Berkeley no le prestaba atención.

—Macy, ¡vuelve aquí y entrégate a la policía ahora mismo!

—¿Que… que me entregue? ¿Qué quiere decir? Si yo no he…

—El doctor Hamdi ha accedido a no presentar denuncia por agresión; pero solo si te entregas inmediatamente y devuelves la pieza que tomaste.

—¿Qué pieza? —protestó Macy, confundida—. ¡No he tomado nada!

—¡El doctor Hamdi y el señor Gamal te vieron romper un fragmento de la esfinge, Macy! ¿Es que no tienes idea de lo grave que es eso? ¡Aquí han condenado a gente a diez años de cárcel por menos! Al huir, has empeorado las cosas; pero si vuelves ahora mismo, yo haré todo lo que pueda para apaciguar a las autoridades.

—¡Oiga, escúcheme! —exclamó ella—. ¡Hamdi está en el asunto, y Gamal también! ¡Vaya a verlo usted mismo, hay…!

—¡Macy! —gritó Berkeley—. Vuelve a la excavación ahora mismo y entrégate. De lo contrario, no podré hacer nada por ti. No hagas…

Macy colgó el aparato de golpe, dominada otra vez por un terror intenso. ¿Qué demonios iba a hacer? Shaban había enviado a gente a que vigilara el hotel. Ni siquiera podría recoger sus cosas. No tenía más que lo que llevaba puesto y lo que tuviera en los bolsillos.

Y eso no era gran cosa. La cámara de fotos, un fajo pequeño de libras egipcias, unos cien dólares americanos. Al menos, conservaba su pasaporte y sus tarjetas de crédito: eran cosas que no se podían dejar en la habitación del hotel.

Sopesó sus posibilidades. Tanto si se entregaba ella misma como si la detenía la policía, Hamdi declararía en su contra, y sin duda tendría preparados a otros muchos testigos más. Y si la atrapaban los hombres de Shaban…

Solo de pensar en ello le volvían a dar palpitaciones. Querían matarla. Y aunque consiguiera salir de Egipto, la estarían esperando en su casa, estarían vigilando a sus padres. No podía arriesgarse a implicarlos también a ellos.

Y tenía que pensar también en el plan de Shaban. Si este tenía planeado robar alguna cosa concreta y desaparecía con ella antes de que el equipo de la AIP abriese el Salón de los Registros, nadie se enteraría jamás, ya que millones de espectadores quedarían convencidos de que Berkeley era la primera persona que entraba en la cámara desde hacía miles de años. Macy tenía que avisar a alguien. Pero si Berkeley no quería hacerle caso, tendría que buscarse a otra persona, a alguien que tuviera más posibilidades de creerla y de convencer a otros para que tomaran medidas.

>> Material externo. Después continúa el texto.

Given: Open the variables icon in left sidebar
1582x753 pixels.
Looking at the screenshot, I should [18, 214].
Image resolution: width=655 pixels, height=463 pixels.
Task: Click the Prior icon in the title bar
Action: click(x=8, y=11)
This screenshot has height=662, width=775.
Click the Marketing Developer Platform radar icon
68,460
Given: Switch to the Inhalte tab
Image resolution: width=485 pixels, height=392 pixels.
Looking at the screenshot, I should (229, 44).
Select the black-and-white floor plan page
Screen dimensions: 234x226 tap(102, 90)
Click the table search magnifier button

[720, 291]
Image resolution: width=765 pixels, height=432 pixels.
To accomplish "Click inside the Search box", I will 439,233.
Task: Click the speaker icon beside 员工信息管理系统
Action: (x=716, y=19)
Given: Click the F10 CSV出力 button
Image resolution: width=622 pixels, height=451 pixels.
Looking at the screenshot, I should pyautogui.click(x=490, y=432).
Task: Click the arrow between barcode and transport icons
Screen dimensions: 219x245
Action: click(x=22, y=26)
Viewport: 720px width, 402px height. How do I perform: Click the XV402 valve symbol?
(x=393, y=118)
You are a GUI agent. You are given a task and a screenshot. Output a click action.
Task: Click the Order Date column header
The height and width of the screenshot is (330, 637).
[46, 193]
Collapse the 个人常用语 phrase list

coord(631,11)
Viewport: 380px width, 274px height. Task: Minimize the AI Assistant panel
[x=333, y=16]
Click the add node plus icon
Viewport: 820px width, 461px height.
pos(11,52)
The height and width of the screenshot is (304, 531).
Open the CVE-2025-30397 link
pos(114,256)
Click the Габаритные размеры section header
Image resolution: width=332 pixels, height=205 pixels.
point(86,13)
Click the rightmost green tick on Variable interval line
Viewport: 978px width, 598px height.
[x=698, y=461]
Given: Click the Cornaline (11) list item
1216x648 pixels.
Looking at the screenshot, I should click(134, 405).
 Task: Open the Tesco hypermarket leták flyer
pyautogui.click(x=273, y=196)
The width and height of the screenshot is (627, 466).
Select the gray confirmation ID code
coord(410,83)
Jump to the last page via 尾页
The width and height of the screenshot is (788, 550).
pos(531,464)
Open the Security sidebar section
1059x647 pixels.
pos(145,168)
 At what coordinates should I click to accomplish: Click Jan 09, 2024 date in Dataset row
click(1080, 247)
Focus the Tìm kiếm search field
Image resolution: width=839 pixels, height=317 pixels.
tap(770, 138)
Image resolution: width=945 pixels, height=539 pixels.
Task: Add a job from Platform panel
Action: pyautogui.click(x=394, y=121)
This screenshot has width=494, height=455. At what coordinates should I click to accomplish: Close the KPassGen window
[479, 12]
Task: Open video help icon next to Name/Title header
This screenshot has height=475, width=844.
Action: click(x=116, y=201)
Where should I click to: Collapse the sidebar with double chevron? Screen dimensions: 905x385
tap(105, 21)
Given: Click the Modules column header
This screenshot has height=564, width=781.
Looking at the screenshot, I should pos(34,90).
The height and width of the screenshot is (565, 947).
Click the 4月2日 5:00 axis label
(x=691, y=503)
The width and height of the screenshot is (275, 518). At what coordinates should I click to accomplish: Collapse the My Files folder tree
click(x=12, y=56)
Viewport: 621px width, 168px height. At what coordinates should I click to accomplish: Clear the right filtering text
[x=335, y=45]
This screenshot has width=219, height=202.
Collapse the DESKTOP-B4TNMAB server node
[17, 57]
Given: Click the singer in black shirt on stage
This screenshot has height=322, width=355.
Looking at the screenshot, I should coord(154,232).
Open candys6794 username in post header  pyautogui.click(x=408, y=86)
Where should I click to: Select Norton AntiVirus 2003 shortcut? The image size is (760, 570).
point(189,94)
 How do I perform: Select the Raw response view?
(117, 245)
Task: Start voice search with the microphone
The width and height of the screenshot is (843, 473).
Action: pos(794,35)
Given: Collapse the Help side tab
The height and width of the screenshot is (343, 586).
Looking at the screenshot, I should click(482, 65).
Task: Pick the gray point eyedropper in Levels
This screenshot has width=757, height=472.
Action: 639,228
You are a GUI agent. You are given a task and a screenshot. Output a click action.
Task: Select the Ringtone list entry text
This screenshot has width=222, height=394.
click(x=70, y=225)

Macy se retiró del teléfono y se compuso la coleta con un gesto inconsciente… que, a su vez, le trajo una idea a la cabeza. Volvió a llevarse la mano al bolsillo. Además de su pasaporte, llevaba otra cosa: unas hojas de revista plegadas. Cuando las abrió, vio el rostro de una mujer atractiva, de cabellos pelirrojos, con una coleta semejante a la de Macy, que le dirigía una sonrisa.

La doctora Nina Wilde. Descubridora de la Atlántida, y de más cosas. La mujer que había servido a Macy de inspiración, cuyo ejemplo le había dado el coraje necesario para hacer aquel viaje.

Y una mujer que había anunciado grandes teorías sin que nadie la creyera… hasta que había quedado demostrado de manera espectacular cuánta razón tenía.

Contempló el retrato. Era una posibilidad remota; la doctora Wilde ya no estaba en la AIP, a raíz de alguna polémica que había tenido el año anterior. Macy se había llevado una desilusión por no haber podido conocerla en persona. Pero debía de tener todavía la influencia necesaria para ayudarla…

Si es que conseguía ponerse en contacto con ella. Que ella supiera, la doctora Wilde debía de estar en Nueva York. Y Macy, por su parte, seguía estando a menos de cuatrocientos metros de la esfinge.

«Paso a paso», se dijo; y se puso en camino hacia el centro de El Cairo.

 

1 Diamondback o «lomo de rombos», nombre común de algunas variedades del crotalus atrox, la mayor serpiente venenosa de Norteamérica. (N. del T.).